The debate on auto-enrolling nannies into workplace pensions is being called #Nannygate. The FT have quoted Anne-Marie O’Leary of Netmum as saying nannies and their bosses are in “a state of near panic” at the prospect of enrolling
Nannygate has even drawn a letter to the Times from Ros Altmann, the new pension Minister, making it clear the lady’s not for turning. Nannies are going to get no special pleading.
So what’s all the fuss about?
Firstly, the challenge from Netmum is likely the first of many. The Pension Minister’s clearly wanting to be tough from the start.
Secondly, the particular circumstances of nannying as an employment highlight the predicament for employees who move through a variety of jobs.
Pot follows – nanny?
Nannies tend to change jobs once every five years and typically look after children from up to 10 families in a career.
From now on, nannies will become eligible for contributions to workplace pensions set up by their bosses – the parents. So nannies can expect to build up 10 pots.
Expensive and clumsy to manage, we are facing an explosion in the number of pension pots in the UK.
Some pension experts see this as an opportunity to test the Government’s resolve to introduce “pot follows member”.
If the DWP’s after getting pots to follow members – why not start with nannies who are, by the nature of their work, job-hoppers.
Why not encourage the nanny to ask the new boss to set up your old pension as their workplace scheme?
The Payroll lottery?
Sadly, it’s not as simple as that. You may be in NEST with boss #1, but boss #2 may be powerless to help you. Payroll #2 may refuse to interact with NEST.
If you talk to payroll (and we do) you’ll find that each payroll software provider and each user of that software have sweet and sour relations with pension providers and there are payrolls who refuse to support payments to certain providers.
This state of affairs is made worse when a payroll software provider or bureau strikes a deal with one provider to be its default.
So whether you can get your new employer to support your existing workplace pension may come down to what payroll support they are getting.
Choosing a pension could become a payroll lottery.
The wizards of Oz.
In Australia your pension follows you around and that works because of hubs like Super choice which take contributions from an employer and clear them to a variety of “Super schemes”.
We had the chance to replicate this at before auto-enrolment started but the idea never got off the ground. It’s a shame it didn’t but we have to work with what we’ve got.
What about PAPDIS?
It should be possible for our payrolls to use a common interface with all providers. This exists and is known as PAPDIS.
But for PAPDIS to work, there needs to be a way of mapping the data on the PAPDIS file into the provider’s record keeping systems so that the right money goes to the right nanny account at the right time. Work is underway to make this happen, this is the plumbing being done by Pension Sync and others so that PAPDIS can be adopted by all providers.
But this is not the end of the problem
Many parents will employ first time nannies – nannies without a pension or a clue what pension they want. Nannies needn’t worry, under auto-enrolment it is the boss who needs to choose. But what if the boss has no more of a clue than the nanny?
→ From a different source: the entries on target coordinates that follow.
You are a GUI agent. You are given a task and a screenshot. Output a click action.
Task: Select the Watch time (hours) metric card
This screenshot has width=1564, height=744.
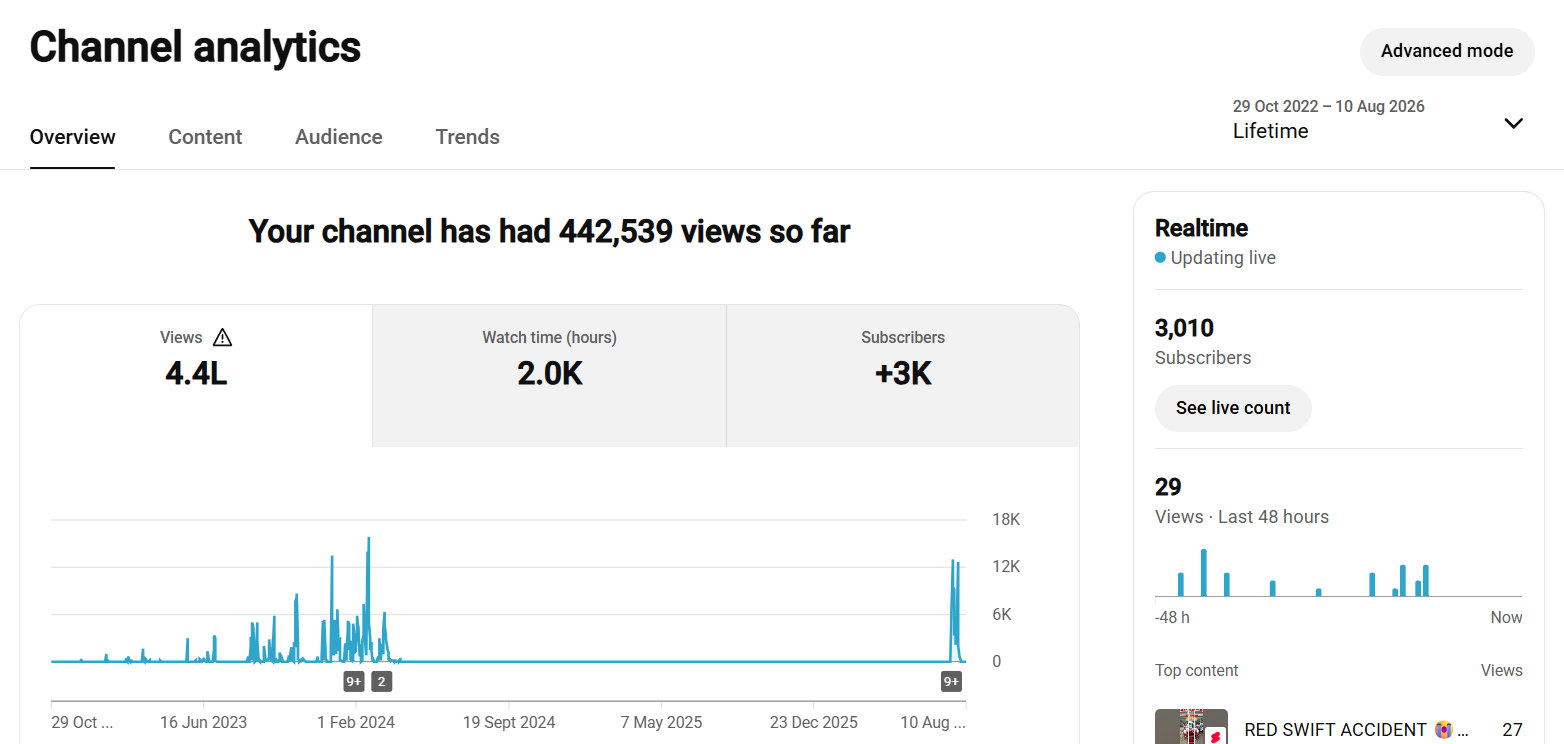pyautogui.click(x=549, y=375)

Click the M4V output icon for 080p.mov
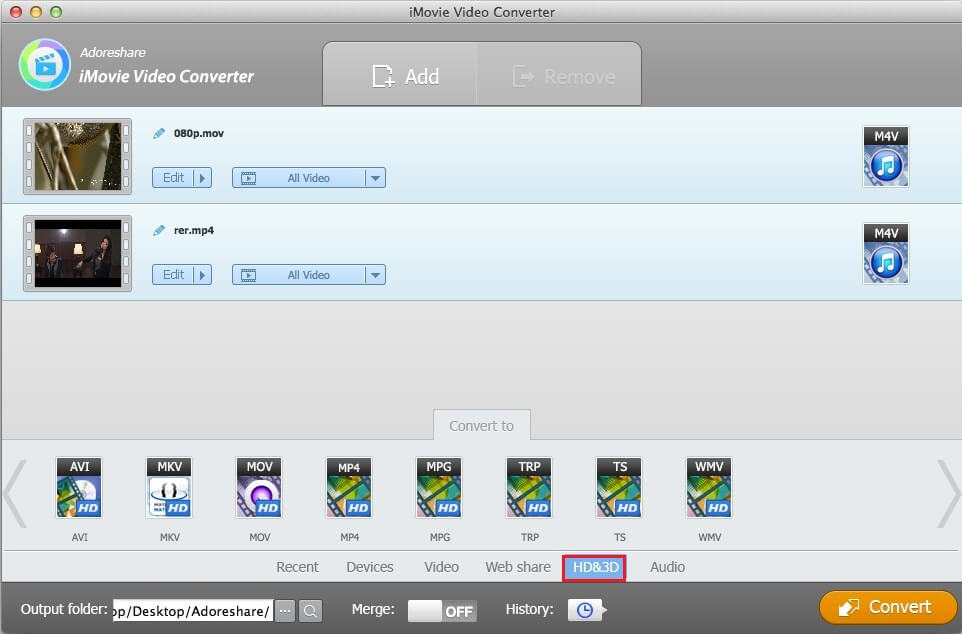click(x=885, y=157)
Bosses will need a way to choose a pension which is right for their nanny, for them and for their payroll. That’s not as easy as just listening to what payroll wants.
Nannies have every right to have a pension scheme chosen for their benefit – after all it’s their retirement! Employers will not want to get caught up in conversations between moaning payrolls and moaning nannies, they need guidance on what works for everyone.
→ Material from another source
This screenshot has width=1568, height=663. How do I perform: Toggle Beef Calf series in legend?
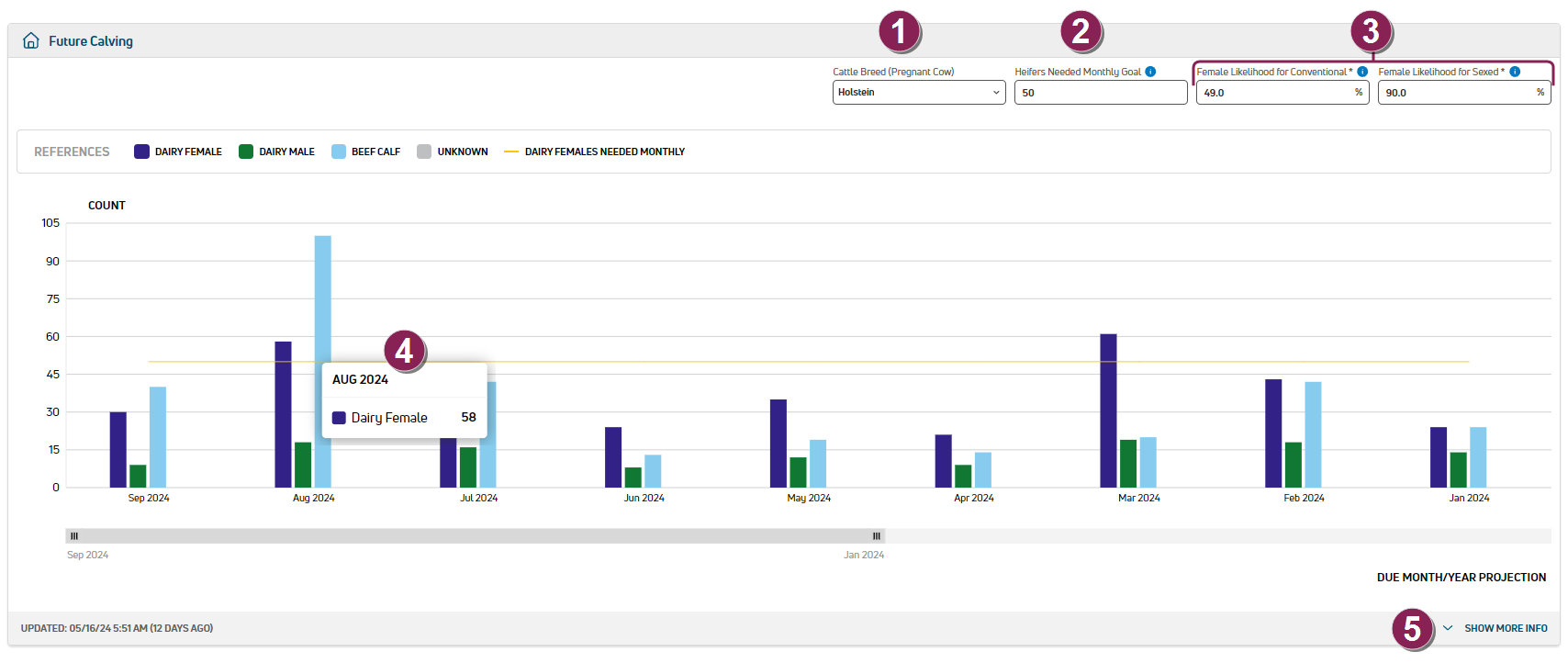(365, 152)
The technology to help make these informed choices is not widely available yet – it needs to be easy to access and at minimal cost to such employers.
There may be three lessons for us here.
- Without improved technology employers will not get choice of workplace pensions.
- If there is no improvement in technology then pensions won’t follow members.
- Without informed choice, the suitability of the pension is a payroll lottery.